Dataset records
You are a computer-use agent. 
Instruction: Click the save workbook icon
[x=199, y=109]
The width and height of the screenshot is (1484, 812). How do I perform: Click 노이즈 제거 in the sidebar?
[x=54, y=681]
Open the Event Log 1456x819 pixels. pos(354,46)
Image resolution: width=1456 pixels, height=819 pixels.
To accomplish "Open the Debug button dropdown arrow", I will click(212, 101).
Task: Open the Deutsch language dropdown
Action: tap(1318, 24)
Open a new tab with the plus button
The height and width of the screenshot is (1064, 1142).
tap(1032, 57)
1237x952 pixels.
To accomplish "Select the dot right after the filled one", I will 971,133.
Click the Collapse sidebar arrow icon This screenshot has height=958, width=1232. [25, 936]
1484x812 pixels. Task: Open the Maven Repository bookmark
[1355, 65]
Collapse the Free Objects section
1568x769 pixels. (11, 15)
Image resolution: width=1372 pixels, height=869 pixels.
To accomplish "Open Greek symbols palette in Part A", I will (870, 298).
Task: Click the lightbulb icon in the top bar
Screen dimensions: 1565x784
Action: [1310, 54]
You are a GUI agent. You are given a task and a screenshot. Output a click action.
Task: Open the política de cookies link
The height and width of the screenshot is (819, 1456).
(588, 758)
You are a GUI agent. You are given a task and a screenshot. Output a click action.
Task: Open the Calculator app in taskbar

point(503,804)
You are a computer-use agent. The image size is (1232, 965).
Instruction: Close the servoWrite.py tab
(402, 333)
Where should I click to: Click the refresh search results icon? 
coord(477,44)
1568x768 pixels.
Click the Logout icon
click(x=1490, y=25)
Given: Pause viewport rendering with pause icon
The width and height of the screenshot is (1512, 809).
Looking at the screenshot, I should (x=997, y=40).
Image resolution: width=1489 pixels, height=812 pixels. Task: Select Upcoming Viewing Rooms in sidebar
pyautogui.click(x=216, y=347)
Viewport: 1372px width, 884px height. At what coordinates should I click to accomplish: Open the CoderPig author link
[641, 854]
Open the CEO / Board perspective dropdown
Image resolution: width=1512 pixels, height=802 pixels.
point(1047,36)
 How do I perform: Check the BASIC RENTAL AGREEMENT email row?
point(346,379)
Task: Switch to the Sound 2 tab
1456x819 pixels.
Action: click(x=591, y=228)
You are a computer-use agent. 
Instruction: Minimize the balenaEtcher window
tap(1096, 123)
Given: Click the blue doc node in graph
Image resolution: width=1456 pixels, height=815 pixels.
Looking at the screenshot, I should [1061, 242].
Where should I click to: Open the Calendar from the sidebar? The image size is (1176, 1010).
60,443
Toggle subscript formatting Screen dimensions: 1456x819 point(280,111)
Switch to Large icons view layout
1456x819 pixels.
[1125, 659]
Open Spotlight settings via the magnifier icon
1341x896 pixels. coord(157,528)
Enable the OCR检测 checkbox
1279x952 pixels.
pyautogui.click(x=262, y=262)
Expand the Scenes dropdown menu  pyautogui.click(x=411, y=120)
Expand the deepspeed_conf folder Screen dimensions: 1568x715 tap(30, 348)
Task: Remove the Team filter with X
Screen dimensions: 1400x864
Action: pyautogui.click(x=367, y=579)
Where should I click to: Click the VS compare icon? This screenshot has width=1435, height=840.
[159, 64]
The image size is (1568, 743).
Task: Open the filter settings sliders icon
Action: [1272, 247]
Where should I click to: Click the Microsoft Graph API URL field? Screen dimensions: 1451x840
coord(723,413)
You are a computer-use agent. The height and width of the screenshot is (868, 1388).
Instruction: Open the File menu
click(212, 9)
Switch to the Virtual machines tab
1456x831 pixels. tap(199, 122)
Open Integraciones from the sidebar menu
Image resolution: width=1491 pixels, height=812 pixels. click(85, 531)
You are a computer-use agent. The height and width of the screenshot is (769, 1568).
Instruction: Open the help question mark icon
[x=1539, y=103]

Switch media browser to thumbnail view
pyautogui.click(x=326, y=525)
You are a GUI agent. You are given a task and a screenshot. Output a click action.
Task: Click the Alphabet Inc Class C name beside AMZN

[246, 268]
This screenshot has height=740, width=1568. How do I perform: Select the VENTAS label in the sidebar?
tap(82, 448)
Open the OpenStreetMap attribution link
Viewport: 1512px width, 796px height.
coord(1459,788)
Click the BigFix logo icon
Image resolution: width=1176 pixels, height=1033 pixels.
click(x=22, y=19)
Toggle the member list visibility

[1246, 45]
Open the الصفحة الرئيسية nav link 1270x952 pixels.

> _WORK TO COMPLETE_:
Repeat, word for word, all the lines above.

> _TASK RESULT_:
You are a computer-use agent. 
Instruction: Click the save workbook icon
[x=199, y=109]
The width and height of the screenshot is (1484, 812). How do I perform: Click 노이즈 제거 in the sidebar?
[x=54, y=681]
Open the Event Log 1456x819 pixels. pos(354,46)
Image resolution: width=1456 pixels, height=819 pixels.
To accomplish "Open the Debug button dropdown arrow", I will click(212, 101).
Task: Open the Deutsch language dropdown
Action: tap(1318, 24)
Open a new tab with the plus button
The height and width of the screenshot is (1064, 1142).
tap(1032, 57)
1237x952 pixels.
To accomplish "Select the dot right after the filled one", I will 971,133.
Click the Collapse sidebar arrow icon This screenshot has height=958, width=1232. [25, 936]
1484x812 pixels. Task: Open the Maven Repository bookmark
[1355, 65]
Collapse the Free Objects section
1568x769 pixels. (11, 15)
Image resolution: width=1372 pixels, height=869 pixels.
To accomplish "Open Greek symbols palette in Part A", I will (870, 298).
Task: Click the lightbulb icon in the top bar
Screen dimensions: 1565x784
Action: [1310, 54]
You are a GUI agent. You are given a task and a screenshot. Output a click action.
Task: Open the política de cookies link
The height and width of the screenshot is (819, 1456).
(588, 758)
You are a GUI agent. You are given a task and a screenshot. Output a click action.
Task: Open the Calculator app in taskbar

point(503,804)
You are a computer-use agent. The image size is (1232, 965).
Instruction: Close the servoWrite.py tab
(402, 333)
Where should I click to: Click the refresh search results icon? 
coord(477,44)
1568x768 pixels.
Click the Logout icon
click(x=1490, y=25)
Given: Pause viewport rendering with pause icon
The width and height of the screenshot is (1512, 809).
Looking at the screenshot, I should (x=997, y=40).
Image resolution: width=1489 pixels, height=812 pixels. Task: Select Upcoming Viewing Rooms in sidebar
pyautogui.click(x=216, y=347)
Viewport: 1372px width, 884px height. At what coordinates should I click to accomplish: Open the CoderPig author link
[641, 854]
Open the CEO / Board perspective dropdown
Image resolution: width=1512 pixels, height=802 pixels.
point(1047,36)
 How do I perform: Check the BASIC RENTAL AGREEMENT email row?
point(346,379)
Task: Switch to the Sound 2 tab
1456x819 pixels.
Action: click(x=591, y=228)
You are a computer-use agent. 
Instruction: Minimize the balenaEtcher window
tap(1096, 123)
Given: Click the blue doc node in graph
Image resolution: width=1456 pixels, height=815 pixels.
Looking at the screenshot, I should [1061, 242].
Where should I click to: Open the Calendar from the sidebar? The image size is (1176, 1010).
60,443
Toggle subscript formatting Screen dimensions: 1456x819 point(280,111)
Switch to Large icons view layout
1456x819 pixels.
[1125, 659]
Open Spotlight settings via the magnifier icon
1341x896 pixels. coord(157,528)
Enable the OCR检测 checkbox
1279x952 pixels.
pyautogui.click(x=262, y=262)
Expand the Scenes dropdown menu  pyautogui.click(x=411, y=120)
Expand the deepspeed_conf folder Screen dimensions: 1568x715 tap(30, 348)
Task: Remove the Team filter with X
Screen dimensions: 1400x864
Action: pyautogui.click(x=367, y=579)
Where should I click to: Click the VS compare icon? This screenshot has width=1435, height=840.
[159, 64]
The image size is (1568, 743).
Task: Open the filter settings sliders icon
Action: [1272, 247]
Where should I click to: Click the Microsoft Graph API URL field? Screen dimensions: 1451x840
coord(723,413)
You are a computer-use agent. The height and width of the screenshot is (868, 1388).
Instruction: Open the File menu
click(212, 9)
Switch to the Virtual machines tab
1456x831 pixels. tap(199, 122)
Open Integraciones from the sidebar menu
Image resolution: width=1491 pixels, height=812 pixels. click(85, 531)
You are a computer-use agent. The height and width of the screenshot is (769, 1568).
Instruction: Open the help question mark icon
[x=1539, y=103]

Switch media browser to thumbnail view
pyautogui.click(x=326, y=525)
You are a GUI agent. You are given a task and a screenshot. Output a click action.
Task: Click the Alphabet Inc Class C name beside AMZN

[246, 268]
This screenshot has height=740, width=1568. How do I perform: Select the VENTAS label in the sidebar?
tap(82, 448)
Open the OpenStreetMap attribution link
Viewport: 1512px width, 796px height.
coord(1459,788)
Click the BigFix logo icon
Image resolution: width=1176 pixels, height=1033 pixels.
click(x=22, y=19)
Toggle the member list visibility

[1246, 45]
Open the الصفحة الرئيسية nav link 1270x952 pixels.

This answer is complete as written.